One fix was a change from heading 2 to a heading 3, while the other required adding a conditional so the heading applies correctly depending on whether there is already a heading 2.
Remediation and usability are buds too
A ticket titled “remediate violations on dynamic tables” may not sound like a potential usability improvement, but in our case it very much was. Our Staff Directory and Find a Specialist pages were the “dynamic tables” in question. The caption of the table was always showing the total number of rows in the table and it was announced for screen reader users regardless of how many results were actually displayed. We also had a ticket in our backlog to “explore adding a search summary to Staff Directory and Find Specialist” based on past usability testing.
It turned out we had a stylized caption on the table that was aria-hidden and only read by screen readers. Josh made it visible and accessible to everyone. He also added formatting to show the input variables, as well some logic to build the caption results string depending on the search values. Emma Brown, our UI/UX Designer, consulted on the styling for this caption/search summary, and we now have dynamic result summaries that are helpful for everyone.
Plus…remediation can be a design refresh
The University of Michigan’s colors are maize and blue. Aaaand the maize doesn’t meet color contrast requirements on various backgrounds. We had been using maize for some of our decorative icons and decided it was time to move away from it since this was an advisory in the baseline results. We also have decorative icons on our location pages that have backgrounds behind them that didn’t meet contrast.
To remediate, we worked with Emma to explore secondary options in our color palette and ended up bringing in more indigo and green. We changed maize icons used to indicate hours to indigo, which is what we already used on location pages.
On those location pages (like for the Computer and Video Game Archive), we changed our “contact” icon from maize to green, and increased the contrast across the board.
Our final remediation work was around the visibility of the actively selected page in the side navigation. The baseline results indicated that the styling used for the active page could be improved for those with color blindness and low vision. It used teal and bold, but was still hard to distinguish. Emma and Suvi Hirawat, our temp UI Designer, took the design task and tried out a number of options, keeping in mind how it would appear for a selected parent, child, or standalone page. We ultimately landed on adding a teal vertical line next to the selected page in addition to the existing styling.
While these are all subtle changes, it’s been a nice little refresh for our 4+ years old site while also remediating accessibility advisories.
Conclusion and acknowledgements
We were mindful when building the library website to integrate accessibility from the start, but it’s natural to miss things, as well as adjust our best practices as we learn more. Being able to give concentrated attention to accessibility remediation was a great opportunity to shore up the quality of our website and set us up for future enhancements work.

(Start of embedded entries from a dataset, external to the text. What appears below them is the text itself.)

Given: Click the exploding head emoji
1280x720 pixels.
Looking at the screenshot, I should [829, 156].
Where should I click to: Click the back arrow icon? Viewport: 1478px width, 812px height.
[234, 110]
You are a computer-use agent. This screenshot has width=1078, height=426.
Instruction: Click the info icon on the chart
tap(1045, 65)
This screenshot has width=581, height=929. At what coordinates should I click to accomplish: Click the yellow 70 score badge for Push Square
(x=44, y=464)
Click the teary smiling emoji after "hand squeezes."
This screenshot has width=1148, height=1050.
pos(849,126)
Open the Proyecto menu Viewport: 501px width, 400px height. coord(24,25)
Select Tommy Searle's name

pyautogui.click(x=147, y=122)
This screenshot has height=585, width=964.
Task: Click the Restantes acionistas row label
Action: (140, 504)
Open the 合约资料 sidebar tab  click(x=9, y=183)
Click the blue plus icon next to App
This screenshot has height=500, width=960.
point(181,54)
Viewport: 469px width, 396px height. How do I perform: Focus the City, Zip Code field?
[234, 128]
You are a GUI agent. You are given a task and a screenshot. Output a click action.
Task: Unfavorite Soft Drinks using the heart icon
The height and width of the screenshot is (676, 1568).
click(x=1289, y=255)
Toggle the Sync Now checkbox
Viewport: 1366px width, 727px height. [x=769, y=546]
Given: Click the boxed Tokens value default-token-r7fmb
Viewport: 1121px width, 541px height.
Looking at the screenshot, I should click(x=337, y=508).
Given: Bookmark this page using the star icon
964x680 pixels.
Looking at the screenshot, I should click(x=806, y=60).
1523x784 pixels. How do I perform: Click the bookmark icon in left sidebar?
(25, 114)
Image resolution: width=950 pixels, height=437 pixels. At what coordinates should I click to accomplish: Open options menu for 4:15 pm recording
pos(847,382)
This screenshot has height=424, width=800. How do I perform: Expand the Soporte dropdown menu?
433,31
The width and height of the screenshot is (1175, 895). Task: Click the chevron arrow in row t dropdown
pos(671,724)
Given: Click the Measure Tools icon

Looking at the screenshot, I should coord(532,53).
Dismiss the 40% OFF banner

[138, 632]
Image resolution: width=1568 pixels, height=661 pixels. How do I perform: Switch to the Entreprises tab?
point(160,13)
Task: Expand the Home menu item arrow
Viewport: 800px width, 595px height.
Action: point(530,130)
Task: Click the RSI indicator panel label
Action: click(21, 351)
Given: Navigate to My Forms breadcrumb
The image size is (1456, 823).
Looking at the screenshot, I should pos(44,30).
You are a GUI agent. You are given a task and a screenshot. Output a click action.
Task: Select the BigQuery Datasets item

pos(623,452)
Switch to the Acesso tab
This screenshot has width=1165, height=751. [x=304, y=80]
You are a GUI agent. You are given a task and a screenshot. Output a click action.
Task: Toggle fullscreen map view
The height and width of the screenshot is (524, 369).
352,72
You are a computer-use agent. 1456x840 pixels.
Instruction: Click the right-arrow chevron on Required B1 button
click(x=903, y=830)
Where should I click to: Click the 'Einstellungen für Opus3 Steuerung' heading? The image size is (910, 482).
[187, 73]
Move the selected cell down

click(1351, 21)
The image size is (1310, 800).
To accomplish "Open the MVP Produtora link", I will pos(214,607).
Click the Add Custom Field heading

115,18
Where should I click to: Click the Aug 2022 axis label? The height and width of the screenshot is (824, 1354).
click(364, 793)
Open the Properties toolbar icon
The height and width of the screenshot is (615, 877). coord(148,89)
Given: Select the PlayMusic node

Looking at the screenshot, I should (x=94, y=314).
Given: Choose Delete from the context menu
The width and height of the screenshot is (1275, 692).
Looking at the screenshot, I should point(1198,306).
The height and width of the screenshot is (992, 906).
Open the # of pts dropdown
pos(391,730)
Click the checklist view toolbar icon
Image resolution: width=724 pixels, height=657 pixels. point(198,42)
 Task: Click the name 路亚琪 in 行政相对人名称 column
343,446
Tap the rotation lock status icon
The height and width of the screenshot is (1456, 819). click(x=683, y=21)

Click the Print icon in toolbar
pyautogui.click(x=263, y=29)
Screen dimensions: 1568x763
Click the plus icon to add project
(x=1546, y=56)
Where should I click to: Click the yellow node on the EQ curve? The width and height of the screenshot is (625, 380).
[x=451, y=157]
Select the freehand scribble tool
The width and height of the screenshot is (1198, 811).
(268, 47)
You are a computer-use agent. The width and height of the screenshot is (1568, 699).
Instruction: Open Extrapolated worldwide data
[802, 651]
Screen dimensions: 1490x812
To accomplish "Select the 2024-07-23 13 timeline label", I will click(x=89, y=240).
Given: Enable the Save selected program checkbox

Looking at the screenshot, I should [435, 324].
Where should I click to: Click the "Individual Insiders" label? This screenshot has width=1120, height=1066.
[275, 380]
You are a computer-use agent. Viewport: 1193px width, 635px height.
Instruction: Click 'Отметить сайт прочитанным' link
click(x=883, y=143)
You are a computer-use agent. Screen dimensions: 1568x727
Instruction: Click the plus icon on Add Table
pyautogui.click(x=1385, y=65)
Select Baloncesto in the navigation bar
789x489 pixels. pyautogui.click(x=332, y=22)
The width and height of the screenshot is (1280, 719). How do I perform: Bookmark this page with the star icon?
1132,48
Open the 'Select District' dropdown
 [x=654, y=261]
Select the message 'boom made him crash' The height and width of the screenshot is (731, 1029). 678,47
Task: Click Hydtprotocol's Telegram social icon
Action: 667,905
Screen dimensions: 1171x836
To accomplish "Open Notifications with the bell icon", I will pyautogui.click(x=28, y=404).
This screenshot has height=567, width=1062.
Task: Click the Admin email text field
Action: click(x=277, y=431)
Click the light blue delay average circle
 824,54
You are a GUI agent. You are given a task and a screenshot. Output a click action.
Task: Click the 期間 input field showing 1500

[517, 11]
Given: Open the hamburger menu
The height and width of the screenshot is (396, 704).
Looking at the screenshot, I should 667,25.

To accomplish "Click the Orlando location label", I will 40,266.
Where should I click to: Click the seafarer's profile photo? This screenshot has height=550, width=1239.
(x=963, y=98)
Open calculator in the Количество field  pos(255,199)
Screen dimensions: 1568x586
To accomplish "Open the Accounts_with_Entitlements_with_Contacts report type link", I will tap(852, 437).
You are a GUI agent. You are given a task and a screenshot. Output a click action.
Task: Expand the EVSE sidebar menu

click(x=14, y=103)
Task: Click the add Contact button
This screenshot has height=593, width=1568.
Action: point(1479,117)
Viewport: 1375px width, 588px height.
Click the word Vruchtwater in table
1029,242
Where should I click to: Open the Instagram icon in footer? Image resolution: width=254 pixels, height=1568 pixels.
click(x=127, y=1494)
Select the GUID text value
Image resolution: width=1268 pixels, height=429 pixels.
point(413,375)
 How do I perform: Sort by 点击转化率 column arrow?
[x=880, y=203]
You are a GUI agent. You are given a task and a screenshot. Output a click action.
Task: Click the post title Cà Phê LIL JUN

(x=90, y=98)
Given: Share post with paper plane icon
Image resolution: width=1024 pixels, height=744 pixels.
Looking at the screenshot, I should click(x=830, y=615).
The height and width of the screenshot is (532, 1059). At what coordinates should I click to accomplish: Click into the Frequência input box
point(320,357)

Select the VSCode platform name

Accessibility remediation efforts like this are very much a team effort. Many thanks to Josh for diving into an intense code base, always bringing a problem solving eye and keen attention to detail, and implementing solutions that ultimately gave us a stronger foundation. Emma and Suvi provided thoughtful design solutions and always kept our color contrast on point. And Bridget is such a pro. She presents baseline findings in a way that are easily actionable for product teams and her expertise in supporting teams as they figure out the best way to remediate issues is invaluable.